Which lines of the entries below include "options"? List them all.

[Stored records]
☆ ☆ ☆ ☆ ☆

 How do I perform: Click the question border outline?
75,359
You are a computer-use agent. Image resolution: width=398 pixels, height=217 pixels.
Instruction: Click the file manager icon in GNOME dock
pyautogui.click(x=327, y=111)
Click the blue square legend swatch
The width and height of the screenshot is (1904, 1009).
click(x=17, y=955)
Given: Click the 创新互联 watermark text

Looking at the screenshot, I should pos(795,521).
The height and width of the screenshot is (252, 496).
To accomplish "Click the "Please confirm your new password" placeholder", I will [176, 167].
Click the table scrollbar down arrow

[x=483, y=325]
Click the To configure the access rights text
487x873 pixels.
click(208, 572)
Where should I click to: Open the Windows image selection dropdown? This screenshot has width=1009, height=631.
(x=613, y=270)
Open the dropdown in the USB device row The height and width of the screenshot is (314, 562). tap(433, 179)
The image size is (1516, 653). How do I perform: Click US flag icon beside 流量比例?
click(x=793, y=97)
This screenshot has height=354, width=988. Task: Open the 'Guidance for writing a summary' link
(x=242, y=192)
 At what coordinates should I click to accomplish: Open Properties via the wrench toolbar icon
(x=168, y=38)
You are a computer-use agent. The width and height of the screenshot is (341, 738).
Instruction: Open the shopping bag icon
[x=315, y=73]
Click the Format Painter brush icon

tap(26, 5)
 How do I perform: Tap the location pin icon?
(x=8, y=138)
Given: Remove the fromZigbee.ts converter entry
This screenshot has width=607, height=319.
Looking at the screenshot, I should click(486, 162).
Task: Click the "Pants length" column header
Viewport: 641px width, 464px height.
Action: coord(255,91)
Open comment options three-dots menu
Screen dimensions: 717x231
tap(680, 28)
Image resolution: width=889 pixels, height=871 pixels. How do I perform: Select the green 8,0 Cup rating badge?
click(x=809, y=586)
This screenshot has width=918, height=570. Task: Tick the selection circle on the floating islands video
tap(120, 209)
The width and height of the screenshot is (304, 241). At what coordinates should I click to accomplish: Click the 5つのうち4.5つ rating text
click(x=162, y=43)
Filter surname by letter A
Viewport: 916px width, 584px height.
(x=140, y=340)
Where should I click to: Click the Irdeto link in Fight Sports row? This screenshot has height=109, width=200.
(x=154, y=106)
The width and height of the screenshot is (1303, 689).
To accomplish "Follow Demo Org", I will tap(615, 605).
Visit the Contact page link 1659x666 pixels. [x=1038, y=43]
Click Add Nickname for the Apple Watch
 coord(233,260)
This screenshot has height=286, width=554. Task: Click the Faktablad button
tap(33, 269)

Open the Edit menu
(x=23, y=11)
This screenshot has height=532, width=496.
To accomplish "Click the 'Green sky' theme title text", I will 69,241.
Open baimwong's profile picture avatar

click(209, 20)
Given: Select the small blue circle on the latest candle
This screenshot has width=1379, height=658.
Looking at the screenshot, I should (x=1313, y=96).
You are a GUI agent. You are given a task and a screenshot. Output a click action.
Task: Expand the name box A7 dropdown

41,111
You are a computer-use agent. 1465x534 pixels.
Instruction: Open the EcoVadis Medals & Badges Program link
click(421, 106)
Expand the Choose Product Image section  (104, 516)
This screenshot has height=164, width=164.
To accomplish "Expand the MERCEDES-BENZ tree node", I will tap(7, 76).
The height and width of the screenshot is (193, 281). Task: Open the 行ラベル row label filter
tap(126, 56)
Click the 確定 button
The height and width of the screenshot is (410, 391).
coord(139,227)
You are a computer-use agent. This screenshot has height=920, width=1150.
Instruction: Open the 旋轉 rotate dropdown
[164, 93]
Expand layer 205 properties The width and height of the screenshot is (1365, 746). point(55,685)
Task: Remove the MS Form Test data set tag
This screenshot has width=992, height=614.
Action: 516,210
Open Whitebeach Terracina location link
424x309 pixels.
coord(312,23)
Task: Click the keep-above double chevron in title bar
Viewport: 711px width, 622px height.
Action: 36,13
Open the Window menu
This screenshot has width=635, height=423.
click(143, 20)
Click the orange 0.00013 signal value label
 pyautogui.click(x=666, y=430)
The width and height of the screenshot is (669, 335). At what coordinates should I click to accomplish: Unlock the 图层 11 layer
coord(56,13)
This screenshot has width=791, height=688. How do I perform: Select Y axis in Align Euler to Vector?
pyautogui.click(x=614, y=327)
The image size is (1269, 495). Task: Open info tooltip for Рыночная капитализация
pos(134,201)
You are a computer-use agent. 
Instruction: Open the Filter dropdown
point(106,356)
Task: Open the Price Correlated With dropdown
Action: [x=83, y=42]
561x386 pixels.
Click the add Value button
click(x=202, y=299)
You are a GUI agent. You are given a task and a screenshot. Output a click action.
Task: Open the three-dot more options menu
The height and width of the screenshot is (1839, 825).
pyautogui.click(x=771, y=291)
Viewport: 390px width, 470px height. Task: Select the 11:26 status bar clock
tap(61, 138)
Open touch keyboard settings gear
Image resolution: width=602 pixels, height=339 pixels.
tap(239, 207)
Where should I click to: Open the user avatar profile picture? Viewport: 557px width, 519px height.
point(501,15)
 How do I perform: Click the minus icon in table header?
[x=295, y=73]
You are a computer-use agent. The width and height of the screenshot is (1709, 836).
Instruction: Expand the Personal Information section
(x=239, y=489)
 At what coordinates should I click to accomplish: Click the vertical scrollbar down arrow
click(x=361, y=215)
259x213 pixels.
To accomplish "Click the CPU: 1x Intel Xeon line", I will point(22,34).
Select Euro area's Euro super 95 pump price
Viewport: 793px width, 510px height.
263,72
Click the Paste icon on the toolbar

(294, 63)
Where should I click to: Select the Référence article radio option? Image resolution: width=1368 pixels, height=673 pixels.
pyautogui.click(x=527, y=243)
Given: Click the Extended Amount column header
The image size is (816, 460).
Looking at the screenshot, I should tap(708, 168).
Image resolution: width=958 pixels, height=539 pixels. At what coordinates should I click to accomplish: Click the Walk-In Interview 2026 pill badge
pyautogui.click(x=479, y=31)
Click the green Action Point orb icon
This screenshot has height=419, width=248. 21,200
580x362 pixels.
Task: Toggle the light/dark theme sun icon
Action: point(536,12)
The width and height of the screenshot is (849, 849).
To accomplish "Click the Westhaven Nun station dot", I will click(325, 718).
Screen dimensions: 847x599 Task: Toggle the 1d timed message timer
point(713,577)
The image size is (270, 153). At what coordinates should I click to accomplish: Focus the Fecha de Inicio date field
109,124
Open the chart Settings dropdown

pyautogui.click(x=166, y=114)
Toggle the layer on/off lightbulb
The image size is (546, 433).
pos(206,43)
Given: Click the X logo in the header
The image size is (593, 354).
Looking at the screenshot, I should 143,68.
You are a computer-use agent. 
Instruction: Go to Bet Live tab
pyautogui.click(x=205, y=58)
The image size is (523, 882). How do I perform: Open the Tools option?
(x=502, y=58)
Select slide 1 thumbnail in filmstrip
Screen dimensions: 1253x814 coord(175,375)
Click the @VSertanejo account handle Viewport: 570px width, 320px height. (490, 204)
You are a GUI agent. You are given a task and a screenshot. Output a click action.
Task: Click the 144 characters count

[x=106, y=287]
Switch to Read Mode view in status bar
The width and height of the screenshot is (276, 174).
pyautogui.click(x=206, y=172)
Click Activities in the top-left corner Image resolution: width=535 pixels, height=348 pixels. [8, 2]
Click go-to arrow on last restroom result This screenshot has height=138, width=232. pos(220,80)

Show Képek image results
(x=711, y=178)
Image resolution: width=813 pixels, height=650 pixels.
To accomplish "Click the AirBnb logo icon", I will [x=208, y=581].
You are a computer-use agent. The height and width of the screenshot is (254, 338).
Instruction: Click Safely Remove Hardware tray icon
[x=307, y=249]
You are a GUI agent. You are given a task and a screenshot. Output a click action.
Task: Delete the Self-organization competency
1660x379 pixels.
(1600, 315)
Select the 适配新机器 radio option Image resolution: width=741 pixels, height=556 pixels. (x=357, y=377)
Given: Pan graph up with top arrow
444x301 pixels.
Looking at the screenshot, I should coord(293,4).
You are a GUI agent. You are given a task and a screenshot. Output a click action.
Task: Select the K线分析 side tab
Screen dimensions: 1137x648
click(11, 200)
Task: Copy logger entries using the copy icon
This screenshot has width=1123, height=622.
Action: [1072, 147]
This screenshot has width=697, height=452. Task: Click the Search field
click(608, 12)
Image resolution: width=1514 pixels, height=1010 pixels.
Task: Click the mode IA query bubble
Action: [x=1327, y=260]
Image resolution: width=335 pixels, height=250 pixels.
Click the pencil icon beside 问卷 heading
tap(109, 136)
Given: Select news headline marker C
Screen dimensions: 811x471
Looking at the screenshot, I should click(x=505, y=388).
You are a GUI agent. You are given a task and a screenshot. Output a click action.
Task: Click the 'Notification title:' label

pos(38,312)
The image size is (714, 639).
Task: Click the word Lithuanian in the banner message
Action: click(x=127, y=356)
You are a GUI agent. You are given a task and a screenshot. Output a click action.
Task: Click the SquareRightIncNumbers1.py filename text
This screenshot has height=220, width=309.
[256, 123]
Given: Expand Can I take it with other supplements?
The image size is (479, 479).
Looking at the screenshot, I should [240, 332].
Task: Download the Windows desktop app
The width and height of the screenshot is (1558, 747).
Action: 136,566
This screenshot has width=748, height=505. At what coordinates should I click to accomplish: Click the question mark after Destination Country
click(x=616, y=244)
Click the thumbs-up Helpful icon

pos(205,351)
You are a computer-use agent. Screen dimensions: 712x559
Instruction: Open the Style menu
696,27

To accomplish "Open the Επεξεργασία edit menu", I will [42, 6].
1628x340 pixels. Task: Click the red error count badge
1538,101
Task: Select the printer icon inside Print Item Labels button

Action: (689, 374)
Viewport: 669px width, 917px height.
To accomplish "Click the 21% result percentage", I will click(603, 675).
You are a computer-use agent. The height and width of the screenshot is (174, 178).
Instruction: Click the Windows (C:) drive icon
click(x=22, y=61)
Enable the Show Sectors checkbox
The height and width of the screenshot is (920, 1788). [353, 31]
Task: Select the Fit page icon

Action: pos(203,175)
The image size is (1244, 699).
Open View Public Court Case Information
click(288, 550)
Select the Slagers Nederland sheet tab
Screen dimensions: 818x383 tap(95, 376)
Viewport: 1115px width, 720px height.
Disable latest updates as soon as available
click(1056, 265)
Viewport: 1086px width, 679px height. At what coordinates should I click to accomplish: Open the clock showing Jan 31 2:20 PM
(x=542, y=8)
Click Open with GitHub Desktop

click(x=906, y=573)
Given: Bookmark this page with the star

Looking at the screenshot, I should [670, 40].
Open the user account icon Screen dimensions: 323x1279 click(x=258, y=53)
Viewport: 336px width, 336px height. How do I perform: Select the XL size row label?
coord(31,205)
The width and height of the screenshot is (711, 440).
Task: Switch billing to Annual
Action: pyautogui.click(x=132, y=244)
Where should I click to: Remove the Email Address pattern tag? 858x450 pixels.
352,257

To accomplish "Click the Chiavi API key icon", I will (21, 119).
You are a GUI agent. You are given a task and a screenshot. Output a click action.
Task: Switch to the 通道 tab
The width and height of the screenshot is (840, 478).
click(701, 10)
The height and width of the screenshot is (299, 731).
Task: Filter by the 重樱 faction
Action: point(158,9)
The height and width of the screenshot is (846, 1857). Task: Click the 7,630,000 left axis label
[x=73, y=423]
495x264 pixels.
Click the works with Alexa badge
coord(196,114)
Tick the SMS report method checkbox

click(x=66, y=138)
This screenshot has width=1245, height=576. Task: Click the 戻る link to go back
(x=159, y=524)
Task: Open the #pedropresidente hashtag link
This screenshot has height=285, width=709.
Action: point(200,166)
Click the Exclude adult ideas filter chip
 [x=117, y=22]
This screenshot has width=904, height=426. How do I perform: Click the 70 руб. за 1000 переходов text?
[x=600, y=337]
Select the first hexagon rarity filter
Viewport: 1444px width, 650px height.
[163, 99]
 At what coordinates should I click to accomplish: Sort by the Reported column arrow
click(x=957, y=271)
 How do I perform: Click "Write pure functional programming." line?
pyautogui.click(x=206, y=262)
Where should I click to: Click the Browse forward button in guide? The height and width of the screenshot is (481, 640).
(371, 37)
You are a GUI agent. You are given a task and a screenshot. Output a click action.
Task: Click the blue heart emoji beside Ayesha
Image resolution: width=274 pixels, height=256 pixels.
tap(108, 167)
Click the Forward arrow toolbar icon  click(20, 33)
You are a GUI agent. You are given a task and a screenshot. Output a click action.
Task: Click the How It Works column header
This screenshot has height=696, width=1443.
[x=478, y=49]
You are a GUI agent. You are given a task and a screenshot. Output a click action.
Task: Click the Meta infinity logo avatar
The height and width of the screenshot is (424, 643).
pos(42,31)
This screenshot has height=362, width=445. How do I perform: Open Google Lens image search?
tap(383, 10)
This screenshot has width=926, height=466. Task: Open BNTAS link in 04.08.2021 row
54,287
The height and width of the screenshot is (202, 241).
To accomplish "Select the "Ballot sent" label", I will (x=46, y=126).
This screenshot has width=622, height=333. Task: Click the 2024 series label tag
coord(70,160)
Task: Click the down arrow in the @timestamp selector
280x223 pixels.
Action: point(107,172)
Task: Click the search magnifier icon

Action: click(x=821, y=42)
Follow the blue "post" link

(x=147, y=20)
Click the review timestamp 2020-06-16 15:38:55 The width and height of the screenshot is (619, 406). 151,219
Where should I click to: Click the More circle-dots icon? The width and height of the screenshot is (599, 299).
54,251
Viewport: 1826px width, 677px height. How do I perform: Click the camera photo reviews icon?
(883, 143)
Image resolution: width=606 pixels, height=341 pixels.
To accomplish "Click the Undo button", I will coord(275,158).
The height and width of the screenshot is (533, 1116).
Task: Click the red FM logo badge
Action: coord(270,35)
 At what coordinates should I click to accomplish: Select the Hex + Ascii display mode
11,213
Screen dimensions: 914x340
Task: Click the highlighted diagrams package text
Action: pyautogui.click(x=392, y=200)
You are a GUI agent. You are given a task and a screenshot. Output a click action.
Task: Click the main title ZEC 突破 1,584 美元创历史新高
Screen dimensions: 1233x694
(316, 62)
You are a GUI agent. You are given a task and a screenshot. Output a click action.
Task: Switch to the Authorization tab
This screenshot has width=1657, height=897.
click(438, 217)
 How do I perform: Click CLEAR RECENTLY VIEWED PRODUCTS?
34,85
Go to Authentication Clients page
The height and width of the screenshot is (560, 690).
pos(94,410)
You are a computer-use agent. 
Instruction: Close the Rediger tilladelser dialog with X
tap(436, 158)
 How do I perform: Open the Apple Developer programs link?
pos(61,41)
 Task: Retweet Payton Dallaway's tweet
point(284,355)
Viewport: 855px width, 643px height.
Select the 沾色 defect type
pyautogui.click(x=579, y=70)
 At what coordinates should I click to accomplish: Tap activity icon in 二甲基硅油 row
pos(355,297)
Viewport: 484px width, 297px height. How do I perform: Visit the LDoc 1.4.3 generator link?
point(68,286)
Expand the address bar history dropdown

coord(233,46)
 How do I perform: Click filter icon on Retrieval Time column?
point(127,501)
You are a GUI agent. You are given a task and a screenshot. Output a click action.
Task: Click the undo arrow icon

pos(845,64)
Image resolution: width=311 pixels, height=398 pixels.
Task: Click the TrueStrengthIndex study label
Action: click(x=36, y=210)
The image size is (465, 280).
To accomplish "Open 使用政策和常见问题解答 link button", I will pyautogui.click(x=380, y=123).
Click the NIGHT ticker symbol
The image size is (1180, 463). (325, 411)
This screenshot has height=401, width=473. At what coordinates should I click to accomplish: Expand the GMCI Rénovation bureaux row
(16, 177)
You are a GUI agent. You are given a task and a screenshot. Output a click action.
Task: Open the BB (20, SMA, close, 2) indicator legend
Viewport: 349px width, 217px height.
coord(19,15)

☆ ☆ ☆ ☆ ☆

## Response area
Open comment options three-dots menu
Task: Open the three-dot more options menu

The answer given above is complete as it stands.